** start INFORMATION PROVIDED **
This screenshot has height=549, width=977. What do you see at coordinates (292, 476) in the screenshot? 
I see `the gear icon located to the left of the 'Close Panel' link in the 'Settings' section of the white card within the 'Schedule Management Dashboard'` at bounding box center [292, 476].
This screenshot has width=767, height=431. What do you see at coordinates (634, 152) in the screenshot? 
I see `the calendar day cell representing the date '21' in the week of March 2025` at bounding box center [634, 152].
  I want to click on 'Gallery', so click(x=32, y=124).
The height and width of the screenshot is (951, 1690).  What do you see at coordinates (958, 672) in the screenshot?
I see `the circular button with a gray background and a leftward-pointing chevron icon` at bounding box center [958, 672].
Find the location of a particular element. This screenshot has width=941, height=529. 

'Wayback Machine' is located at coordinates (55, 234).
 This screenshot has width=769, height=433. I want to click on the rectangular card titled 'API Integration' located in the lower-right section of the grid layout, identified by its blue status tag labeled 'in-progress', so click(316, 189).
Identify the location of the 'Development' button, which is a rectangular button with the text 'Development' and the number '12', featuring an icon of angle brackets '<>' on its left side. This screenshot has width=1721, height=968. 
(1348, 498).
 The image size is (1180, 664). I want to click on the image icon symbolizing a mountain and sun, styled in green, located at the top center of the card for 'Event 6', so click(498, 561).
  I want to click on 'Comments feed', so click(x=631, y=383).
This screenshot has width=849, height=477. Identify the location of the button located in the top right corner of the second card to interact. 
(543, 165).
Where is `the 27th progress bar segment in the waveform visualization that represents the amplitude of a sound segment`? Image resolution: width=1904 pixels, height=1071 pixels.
** end INFORMATION PROVIDED **
§ **PROBLEM REQUIREMENTS**
Scale the material starting with the line that contains "This screenshot has width=849, height=477." and going on through the end of the material, both ends included. Write out each of those lines again, requests too, with every coordinate in the answers multiplied by 2.55 and rounded to whole numbers, halves up.

§ **FINISHED EXERCISE**
This screenshot has width=849, height=477. Identify the location of the button located in the top right corner of the second card to interact. 
(1385, 421).
Where is `the 27th progress bar segment in the waveform visualization that represents the amplitude of a sound segment`? Image resolution: width=1904 pixels, height=1071 pixels.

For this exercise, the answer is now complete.